Monday June 21 2021
Tullow is auditing oil volumes in Kenya’s reserves to prepare an extraction plan before its licence expires at the end of the year.
By OTIATO GUGUYU
British oil company Tullow is auditing oil volumes in Kenya’s reserves to prepare an extraction plan before its licence expires at the end of the year.
Kenyan finds are estimated at 1.5 billion barrels of oil in shallow, productive reservoirs with light oil but Tullow has found it difficult to exploit it profitably at less than $50 a barrel after the collapse of global prices.
The prices have surged back to $74 for a barrel of Brent crude with expectations of a further rally which may boost the company’s prospects.
“Resource volumes are now being audited and a detailed project plan will be prepared for discussion with the Ministry of Mining and Petroleum and the Government of Kenya,” said Rahul Dhir, chief executive at Tullow Oil Plc.
Last year, Tullow operations were hit by the coronavirus pandemic and the firm threatened to invoke force majeure – which refer to unforeseeable circumstances that prevent someone from fulfilling a contract — and pull the plug on operations in Kenya.

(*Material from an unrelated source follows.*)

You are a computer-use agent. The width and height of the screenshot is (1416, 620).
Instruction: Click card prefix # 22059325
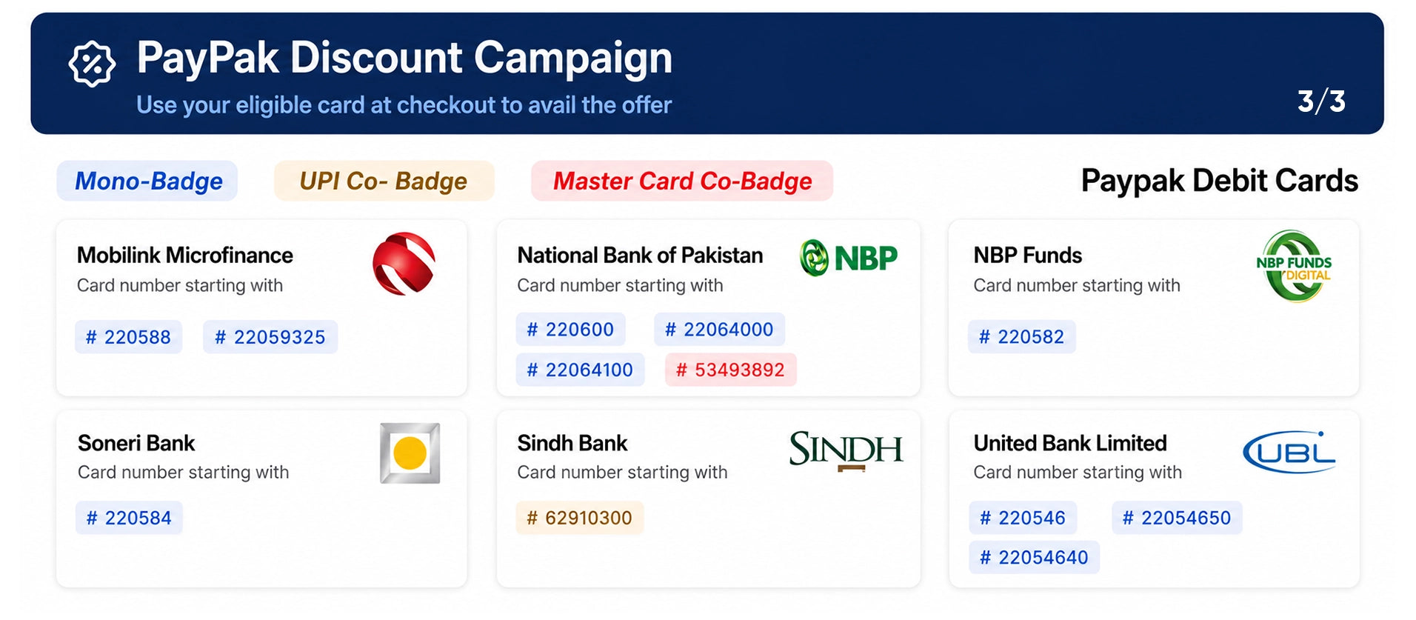click(270, 337)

The government then extended the firm’s licence to the end of the year if the firm together with its partners Africa Oil and Total deliver an agreed work programme and budget by December 2021.
Tullow now says they have been working to deliver a full field development plan that is sustainable and economic at low oil prices and are currently conducting an audit of the volumes.

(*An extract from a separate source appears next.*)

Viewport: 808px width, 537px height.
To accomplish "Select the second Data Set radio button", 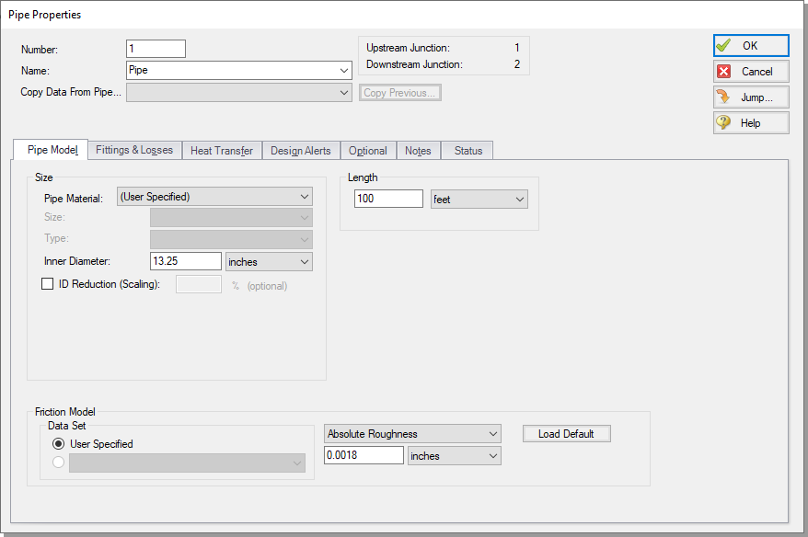I will click(x=58, y=462).
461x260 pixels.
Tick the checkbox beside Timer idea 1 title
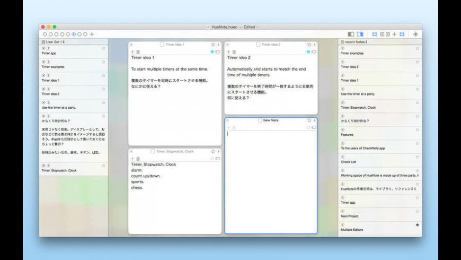[x=162, y=45]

Tullow says data from the Early Oil Pilot Scheme (EOPS) has helped them develop a technical plan for the project.
“The technical work is now complete and has been aided by the dynamic data gathered through the Early Oil Production Scheme which ended in 2020,” Mr Dhir said.

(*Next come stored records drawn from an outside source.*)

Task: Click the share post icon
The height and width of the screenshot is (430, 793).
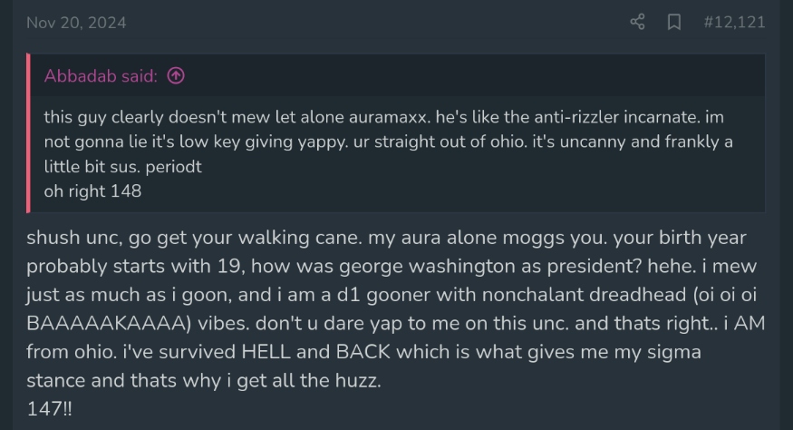Action: pos(637,22)
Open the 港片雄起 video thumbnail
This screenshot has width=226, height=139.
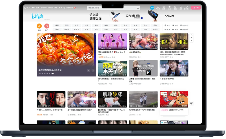tap(174, 42)
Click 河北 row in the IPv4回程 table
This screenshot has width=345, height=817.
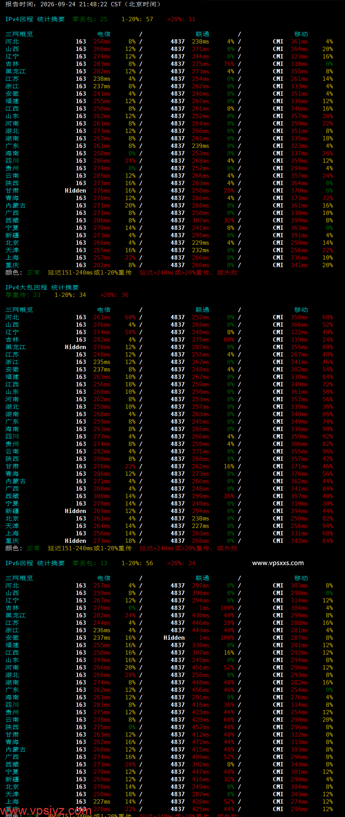click(x=169, y=42)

This comes even as Members of Parliament termed the entire project as a white elephant having only attained one percent of targeted progress.
Tullow Oil shut the project after only one consignment of 240,000 barrels being exported yet the target was to export at least two consignments in two years.
“The early monetisation of oil project whose planned period of execution was 2011 -2022 is at 1 percent completion as at May 31, 2021,” the Kanini Kega-led Budget Committee said.